My friend is holding as steadfast as ever to her clerical ambitions, but she’s no dummy. She doesn’t waste her time. Like you or me or anybody else, she inhabits the world of the flesh. I didn’t mention before that her son was adopted. It wasn’t relevant then, and it’s only relevant now because there was talk of a second child, a girl. An infant. A Godsend for her because her son was adopted at an advanced age, as adoptions go; there were lots of years of being screwed up in innumerable and immeasurable ways that she undertook to resolve. It remains a demanding enterprise, to say the least; rewards for her efforts, when they come, are modest. Who in her situation wouldn’t want to start from scratch and watch a child’s full potential unfold? A child of her own, with a name she picked out, raised in an environment within her control. Other parents take these things for granted.

The adoption fell through. And she fell apart. She really wanted that baby. The amazing part is this: she fully expected to nurse. So not only is she grieving the loss of the baby, but also, like so many mothers, the inability to nurse. As the due date neared and the stress mounted, she tried one doctor after another: they all put her off with excuses, delays. She made a list of things to pray for.
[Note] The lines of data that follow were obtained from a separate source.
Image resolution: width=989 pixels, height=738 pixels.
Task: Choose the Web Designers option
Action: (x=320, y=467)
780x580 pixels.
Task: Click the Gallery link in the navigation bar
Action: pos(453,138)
The first -- before the resolution of legal matters (which ultimately gave rise to irreparable disagreements), even before the safe and healthy birth of the child itself -- was spontateous lactation, without the intervention of doctors or drugs. Call it a miracle, but it could have happened.

Tuesday, October 23, 2007


A technician came to install something. He did it all wrong. Another technician came the next day to fix it. He fixed it in some respects and made it worse in others. A lot of phone calls were made. The salesman came and offered to pay out of his own pocket for whatever else needed to be bought to make it operable. So many patches, each one uglier and more visible. The thing is, once your faith in a company is gone, it’s usually gone for good. The president agreed to take the whole thing back, repair the damage, and refund the money. I’m waiting again for the technicians to come. They didn’t come on time when we were paying customers. I know they won’t come on time now.

Everything is so hard here, I told my fellow expat friend. It’s not about being “here,” she said.


The same rainbow appeared to me twice this morning, once in the sky and once in my email.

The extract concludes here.